In New York City, two police SUVs were seen plowing into a crowd of protesters, while elsewhere an officer was recorded pulling down a young protester’s coronavirus mask in order to pepper spray his face

In Louisville, the city where Breonna Taylor, a 26-year-old black woman was fatally shot by police on 13 March, state police in riot gear were captured confiscating and destroying protesters’ supplies

In Minneapolis, forces opened fire with nonlethal rounds on residential streets, much to the shock of homeowners standing on their own front porches. 

Images of police pushing or shoving peaceful protesters were almost too numerous to count, including, in Salt Lake City, an elderly man with a cane

In many places, police also targeted journalists who were covering the protests, firing at clearly identifiable media crews with rubber bullets, injuring and even arresting reporters

Some protesters did commit acts of vandalism and looting, and the leaders of cities where that happened generally responded in the same ways. 

First, they blamed “outside agitators” for the worst protester behaviour, a claim that harkens all the way back to the civil rights era and for which the evidence is murky at best

Next, they enacted sudden curfews with little to no warning, which gave law enforcement an excuse to make mass arrests, in some cases violently. 

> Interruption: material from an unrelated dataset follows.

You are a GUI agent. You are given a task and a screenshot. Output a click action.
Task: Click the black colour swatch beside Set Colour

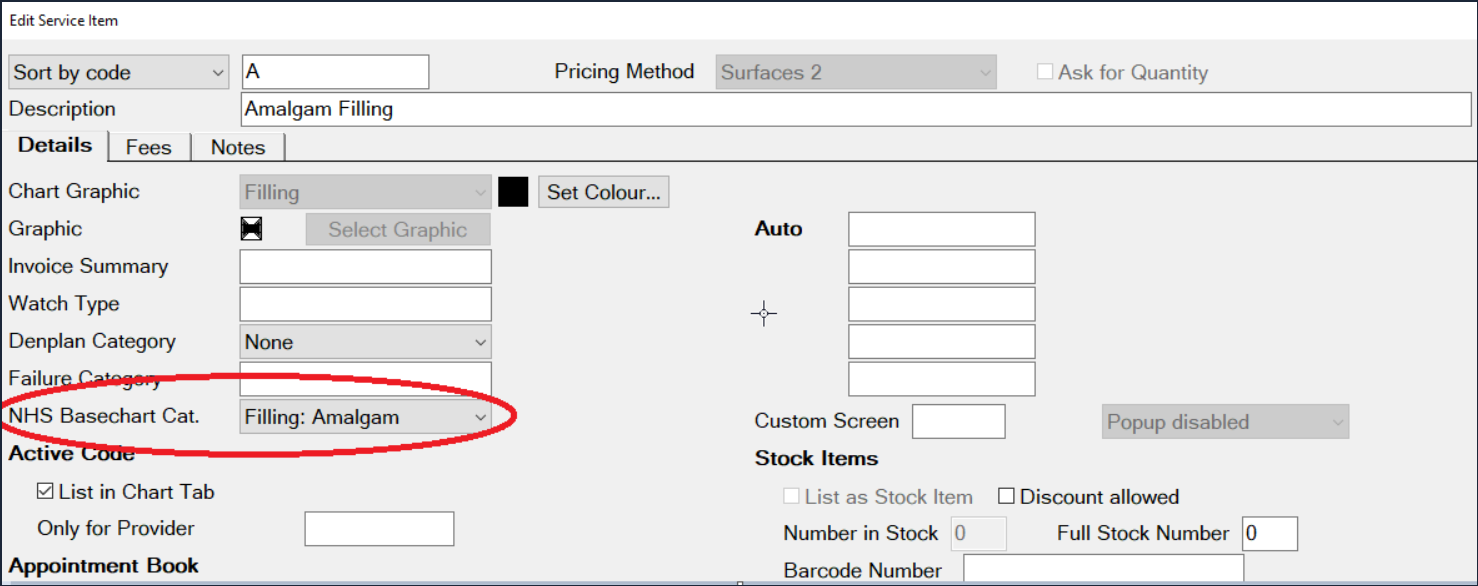[x=513, y=191]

In a pair of widely criticized moves, Garcetti of Los Angeles closed the city’s Covid-19 testing centers and suspended the entire mass transit system Saturday evening, stranding essential workers on their way home from daytime shifts. Late Sunday night in Chicago, the city’s public school system halted its free meal distribution service for low-income children, citing “the evolving nature of activity across the city”.  

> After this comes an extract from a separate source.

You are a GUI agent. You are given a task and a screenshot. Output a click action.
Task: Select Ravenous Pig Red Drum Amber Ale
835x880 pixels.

Governors in at least 12 US states, in coordination with city leaders, have since called in National Guard troops to “help”. 

At this point it’s clear that the leaders of America’s cities are in desperate need of a radically different playbook to respond to these protests. A heavily armed, militarised response to long-simmering anger toward the heavily armed, militarised approach to American policing is more than ironic – it’s ineffective. Granting police officers wider latitude to make arrests via curfews also seems destined to increase the chances of precisely the tragic, racially biased outcomes to which the protesters are reacting. 

There are other options. In places such as Flint, Michigan, and Camden, New Jersey – both poor cities home to large black populations – local law enforcement officials chose to put down their weapons and march alongside protesters, rather than face off against them. In the case of Camden, that the city was able to avoid violent clashes is in no small part related to the fact that it took the drastic step of disbanding its former police department altogether several years ago, replacing it with an entirely new structure. 

America’s cities are in crisis, in more ways than one. It’s not a coincidence that the country has tipped into chaos following months of emotionally draining stay-at-home orders and job losses that now top 40 million. Low-income Americans of colour have borne a disproportionate share of the pandemic’s ravages, and public health officials are already worried about the potential for protests to become Covid-19 super-spreading events.

All of this has of course been spurred on by the US president, who in addition to calling Sunday for mayors and governors to “get tough” on protesters, has made emboldening white nationalists his signature. Notably, Trump didn’t call on officials to get tough on the heavily armed white protesters who stormed the Michigan Capitol building over coronavirus stay-at-home orders just a few weeks ago. 

US mayors and their police chiefs have publicly claimed that they do understand – agree with, even – the anger currently spilling out onto their streets. But as long as they continue to respond to that anger by deploying large numbers of armed and armored law enforcement personnel who do not actually live in the cities they serve, who appear to be more outraged by property damage and verbal insults than by the killings of black Americans at the hands of their peers, and who are enmeshed in a dangerously violent and racist policing culture that perceives itself to be the real victim, it is hard to see how this crisis will improve anytime soon. 

Sommer Mathis is the editor of CityMetric.